PQN #017: Build and run a backtest like the pros

Build and run a backtest like the pros

Build and run a backtest like the pros

In today’s issue, I’m going to show you how to build a backtest for a trading strategy.

A backtest is a way to test trading ideas against historic market data. It’s a simulation of how the strategy might have performed in the market. Usually, traders will optimize performance metrics like the Sharpe ratio by tweaking the input parameters like the lookback period.

Unfortunately, most beginners spend all their time tweaking backtests only to find they don’t work in real life. Even with out-of-sample data, cross-validation, and walk-forward analysis, backtest results are often way off. The majority of trading systems with a positive backtest are actually unprofitable.


Treat backtesting as an experiment

Suppose your strategy has $0 expected profit (i.e. it trades randomly) but you don’t know it. A random strategy will produce positive results in 50% of cases and negative results in 50% of cases. Results will rarely be $0.

What do most people do with a negative backtest result? Tweak the parameters until it’s positive. To get around this problem, professionals will backtest their backtest.

I’m going to show you how.

By the end of this issue, you will know how to:

  • Set up a backtest with bt
  • Run a backtest and analyze the results
  • Perform a Monte Carlo simulation on your backtest

All in Python.

Let’s get started!

Step 1: Imports and set up

bt is a flexible backtesting framework for Python used to test quantitative trading strategies. Import NumPy and Matplotlib too.

%matplotlib inline
import bt
import matplotlib.pyplot as plt

Fund managers report their holdings every month. They don’t want to tell investors they lost money the latest meme stock. So they sell their meme stocks and buy higher quality assets, like bonds.

We might be able to take advantage of this effect by buying bonds toward the end of the month and selling them at the beginning.

Start by getting data for the bond ETF, TLT.

data = bt.get("tlt", start="2010-01-01", end="2022-06-30")

Then create the functions to run the backtest.

def build_strategy(weights):
    return bt.Strategy(

The first takes daily portfolio weights. bt has a library of built-in algos which takes care of the logic for you. This function weights the portfolio based on the input and rebalances daily.

def build_backtest(strategy, df, initial_capital, commission_model):
    return bt.Backtest(


The next function takes the strategy you just built, market data, initial capital, and a commission model.

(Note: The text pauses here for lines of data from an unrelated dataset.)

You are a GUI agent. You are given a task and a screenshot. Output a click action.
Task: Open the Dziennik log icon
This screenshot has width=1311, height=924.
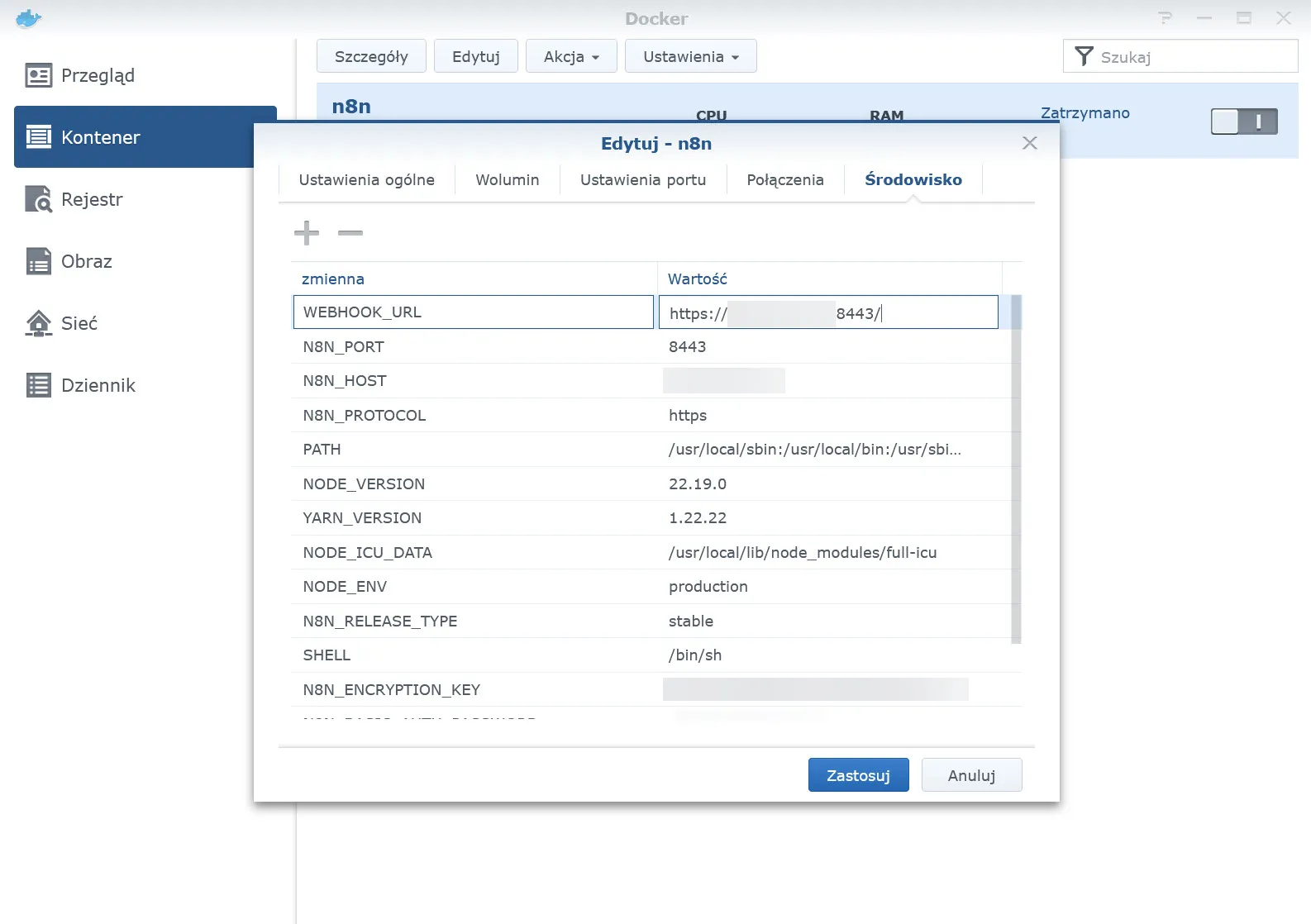click(39, 385)

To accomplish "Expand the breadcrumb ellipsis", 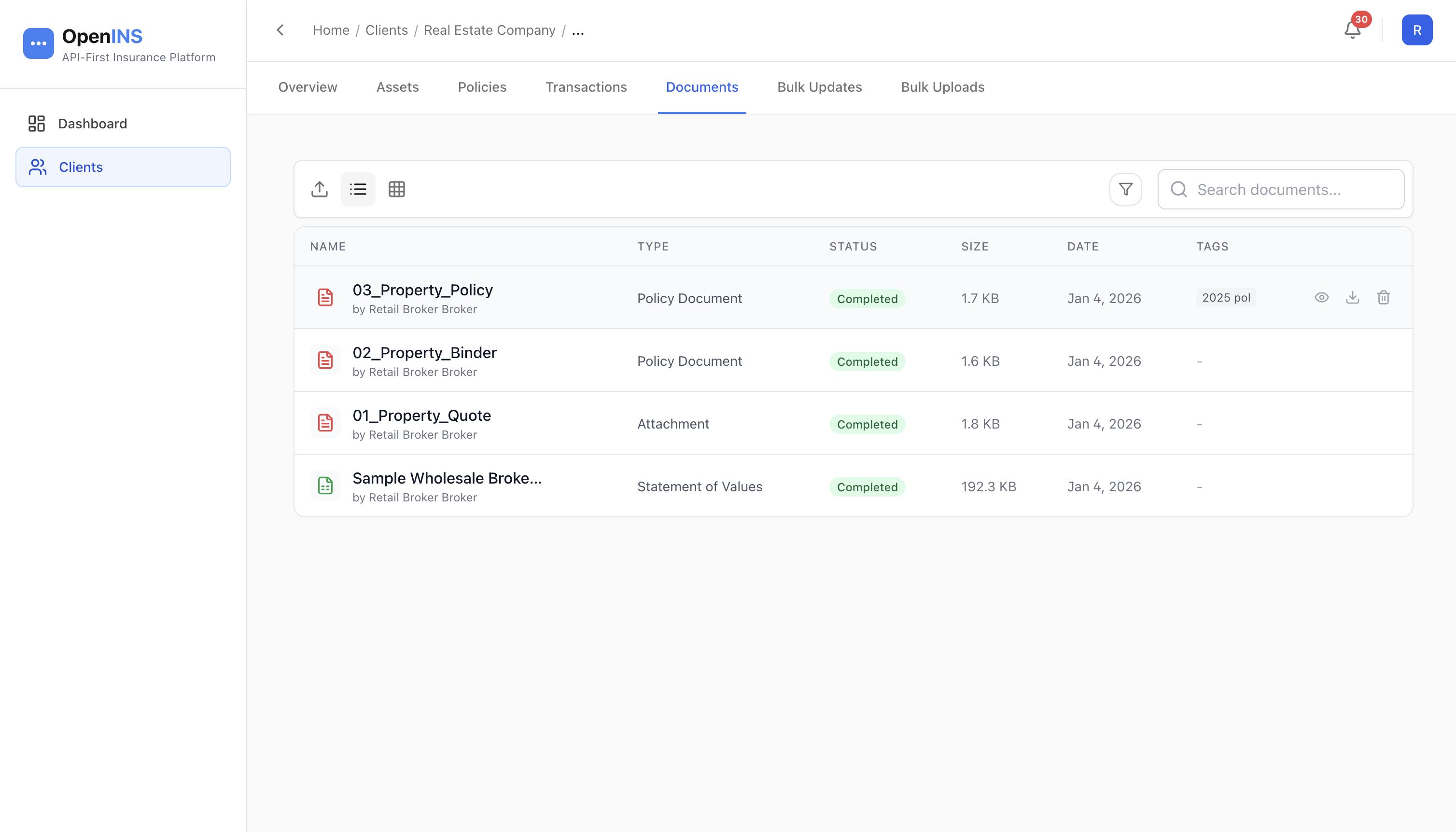I will (x=578, y=31).
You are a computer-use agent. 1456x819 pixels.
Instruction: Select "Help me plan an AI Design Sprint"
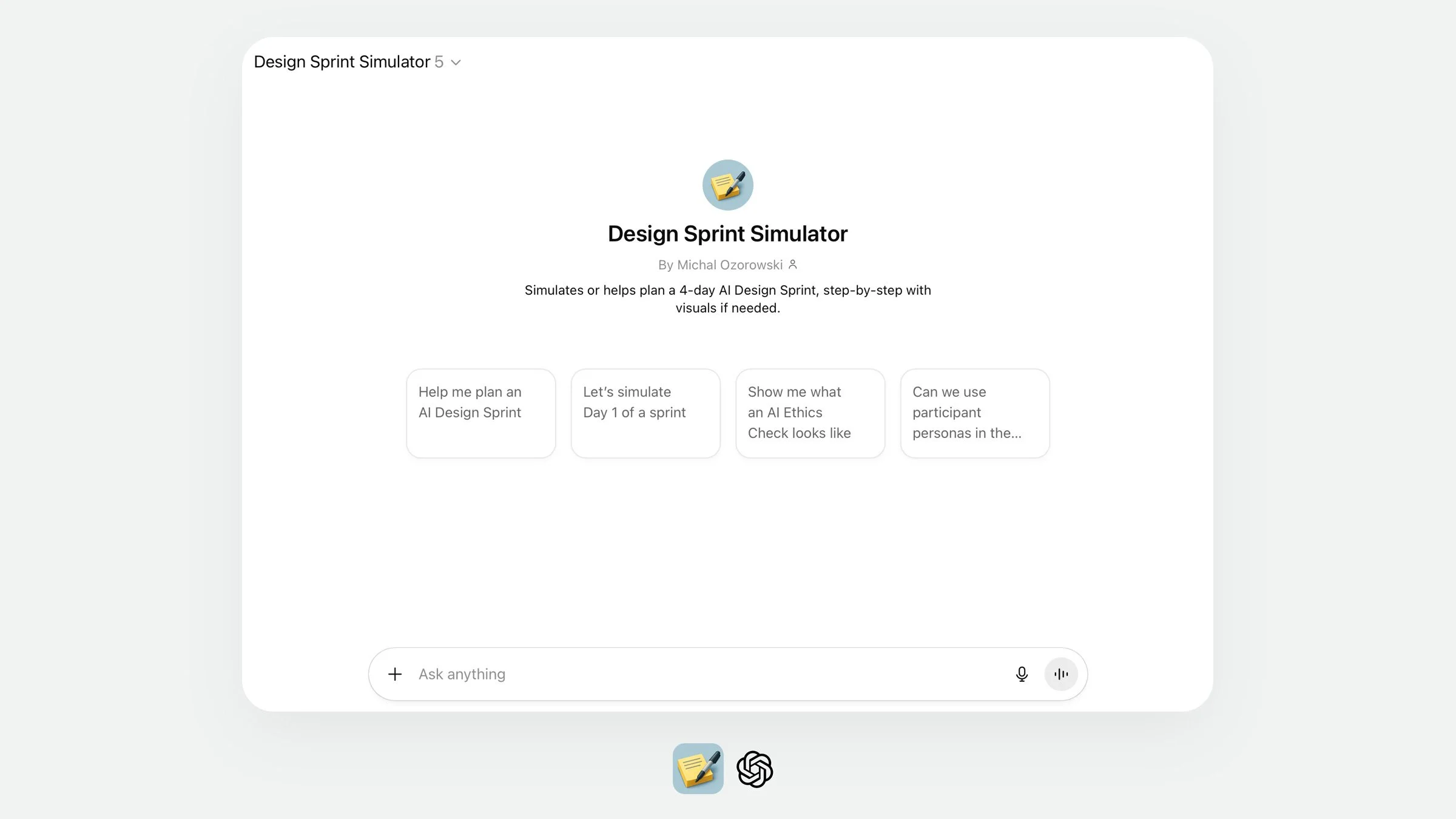[x=480, y=413]
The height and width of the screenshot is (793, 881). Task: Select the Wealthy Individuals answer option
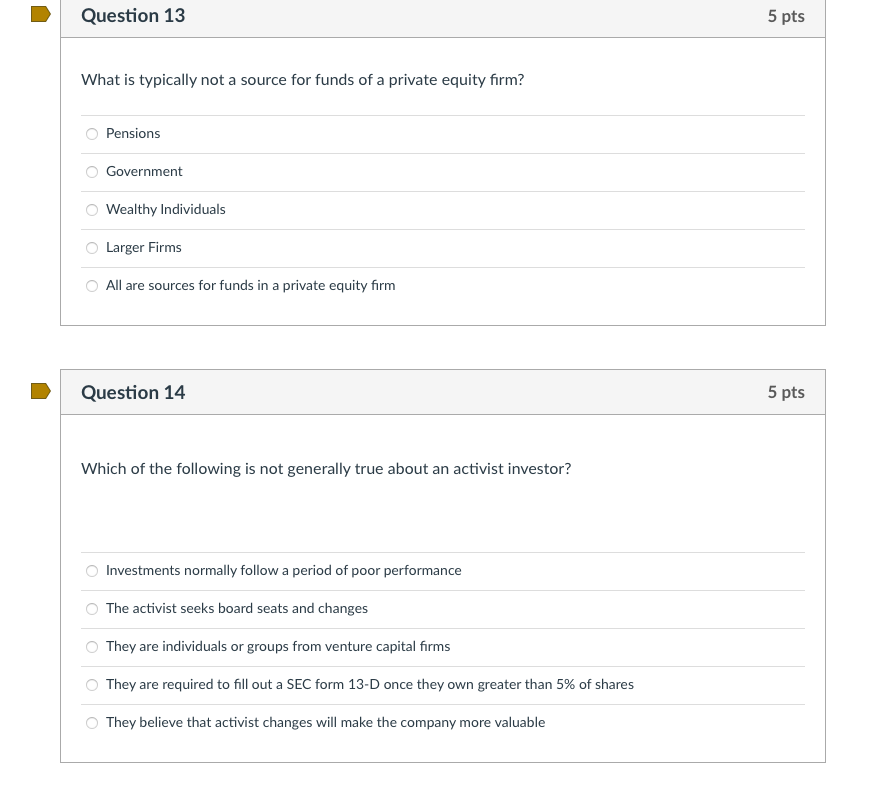point(92,210)
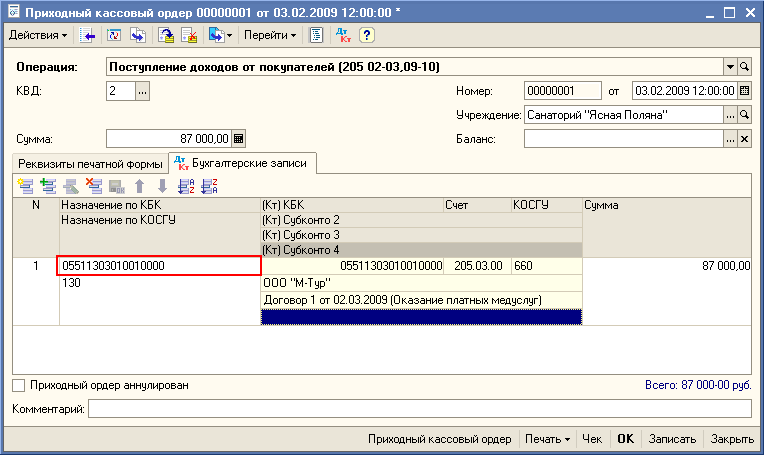Open the Дт/Кт posting results icon
Viewport: 764px width, 455px height.
(x=344, y=35)

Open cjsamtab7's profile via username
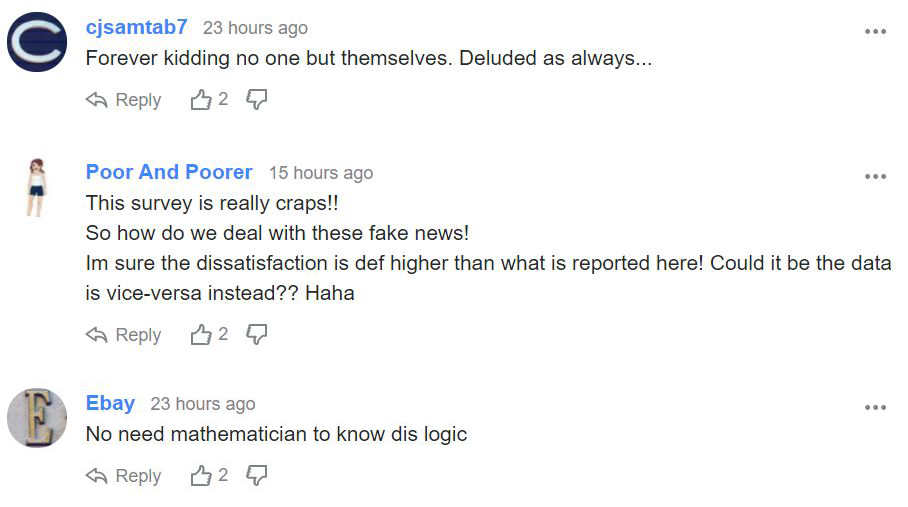coord(137,27)
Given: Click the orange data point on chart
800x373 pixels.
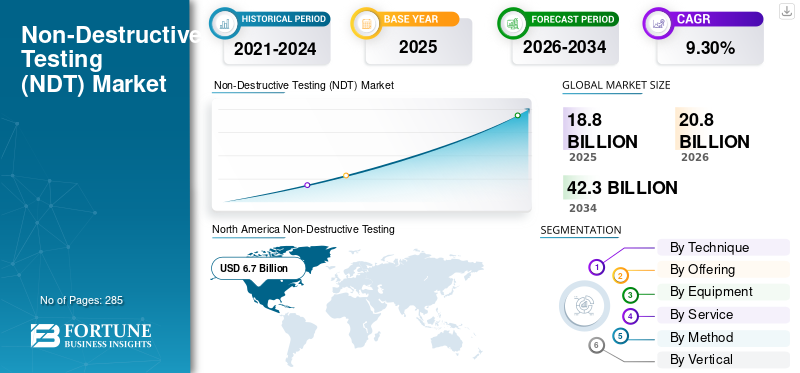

def commission_model(q, p):
    # p is price, q is quantity
    val = abs(q * p)
    if val > 2000:
        return 8.6
    if val > 1000:
        return 4.3
    if val > 100:
        return 1.5
    return 1.0

Your commission model can be anything you want. It just needs price and quantity.

def add_dom(df):
    # add the day of month and return
    added = df.copy()
    added["day_of_month"] = df.index.day
    return added

Next, create a function that adds a column to the DataFrame with the day of the month. I want to be long TLT for the last week of the month and short during first. To do this, I need to know the day of the month.

def add_weights(df, symbol):
    # start with no position within the month
    strategy = df[[symbol]].copy()
    # start with no position within the month
    strategy.loc[:] = 0
    # short within the first week of the month
    strategy.loc[df.day_of_month <= 7] = -1

    # long during the last week of the month
    strategy.loc[df.day_of_month >= 23] = 1
    return strategy

The last function weights the portfolio 100% short during the first week of the month and 100% long during the last week of the month. All other days the strategy is out of the market.

initial_capital = 10_000

Finally, set the initial capital.

Step 2: Run the initial backtest

Now that everything is in place, run the backtest.

# add the day of month
data_with_dom = add_dom(data)

# get the portfolio weights
weights = add_weights(data_with_dom, 'tlt')

# build the bt strategy
strategy = build_strategy(weights)

#build the backtest
backtest = build_backtest(strategy, data, initial_capital, commission_model)

#run the backtest
first_res = bt.run(backtest)

This code will setup the strategy and run the backtest. bt makes it easy to see the results.


This prints performance statistics about the strategy. Make note of the daily Sharpe which we’ll use next.

bt makes it easy to plot the results, too.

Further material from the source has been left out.